[Collected data entries]
+ + + +

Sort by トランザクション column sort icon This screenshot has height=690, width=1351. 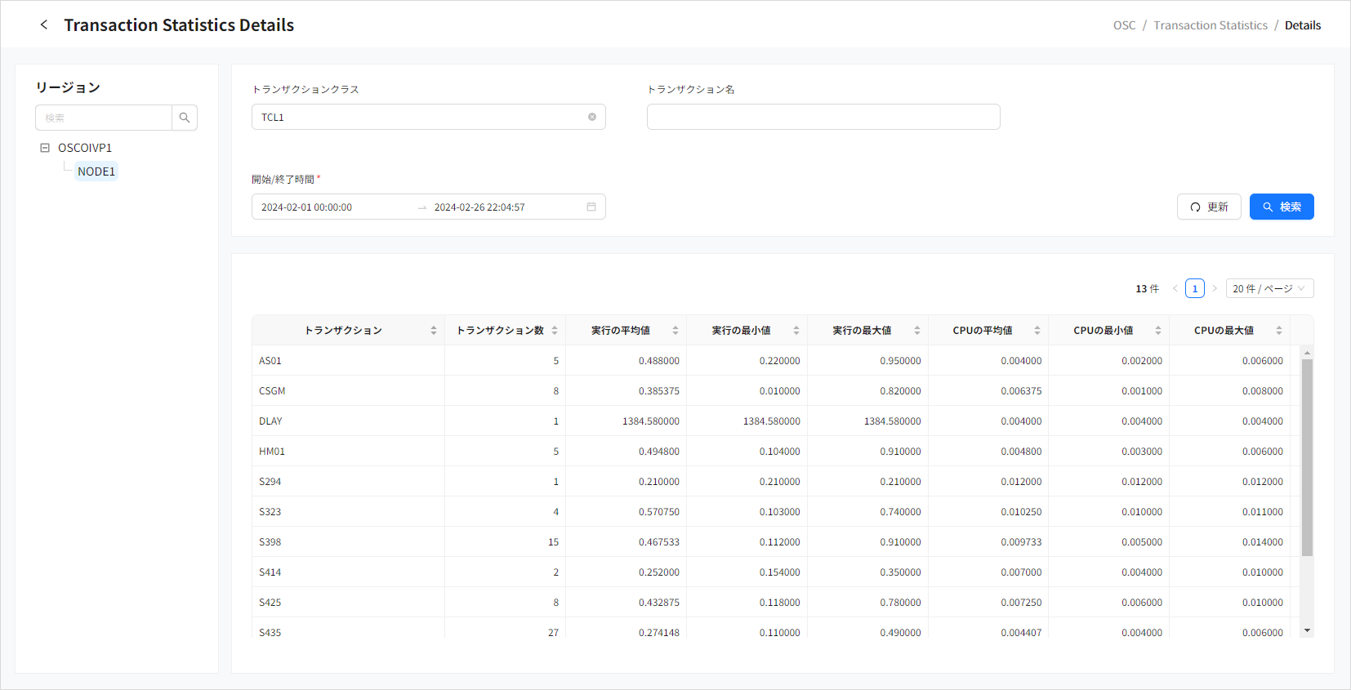[434, 331]
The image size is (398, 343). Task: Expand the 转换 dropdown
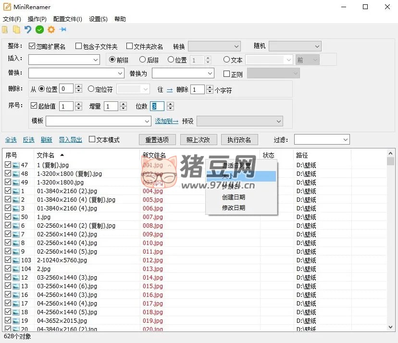tap(214, 46)
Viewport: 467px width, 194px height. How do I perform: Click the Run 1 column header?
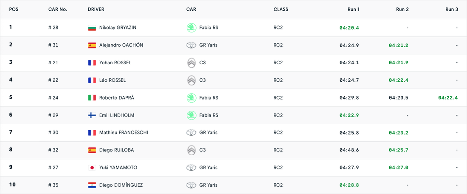[353, 9]
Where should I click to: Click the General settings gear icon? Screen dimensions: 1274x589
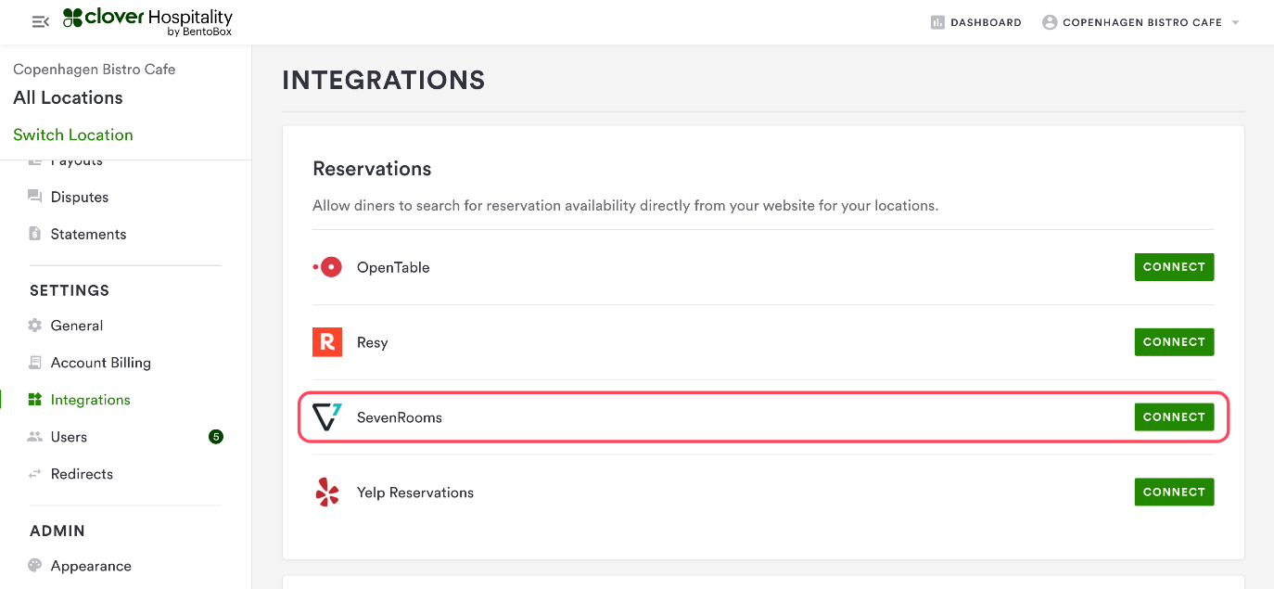pos(35,326)
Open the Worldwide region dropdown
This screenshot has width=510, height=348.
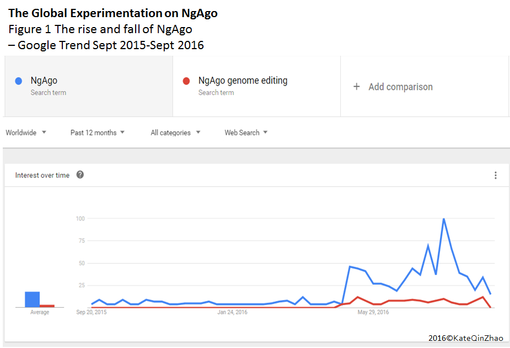(x=25, y=132)
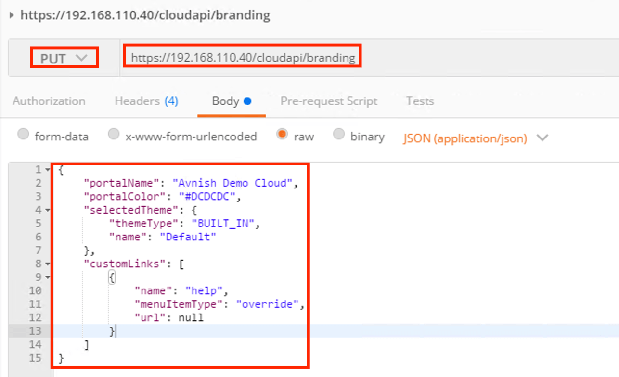Select the raw body type radio
The image size is (619, 377).
click(282, 135)
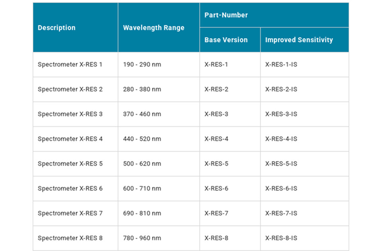382x251 pixels.
Task: Select the 600 - 710 nm wavelength cell
Action: coord(142,188)
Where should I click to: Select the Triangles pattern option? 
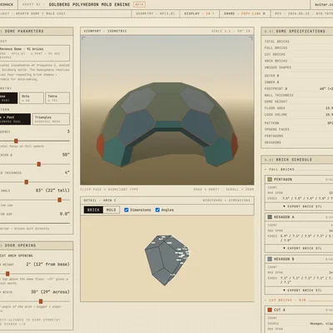51,119
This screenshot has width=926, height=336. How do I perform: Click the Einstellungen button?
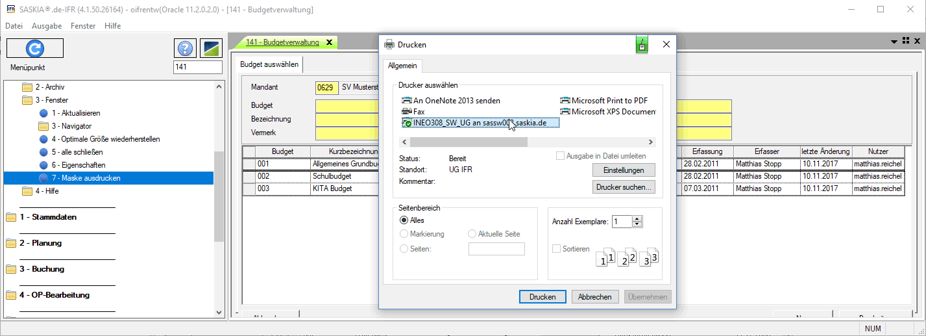pyautogui.click(x=624, y=170)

+ + + +

# [WHAT IS REQUIRED]
Your copy should hold exactly the lines from the one with "Open the Worldwide region dropdown" through the end of the records, both included, and no pictures.

# [WRITTEN ANSWER]
Open the Worldwide region dropdown
This screenshot has width=510, height=348.
(x=25, y=132)
Select the raw body type radio
The image size is (619, 377).
click(282, 135)
382x251 pixels.
Task: Select the 600 - 710 nm wavelength cell
Action: coord(142,188)
Where should I click to: Select the Triangles pattern option? 
51,119
This screenshot has width=926, height=336. How do I perform: Click the Einstellungen button?
pyautogui.click(x=624, y=170)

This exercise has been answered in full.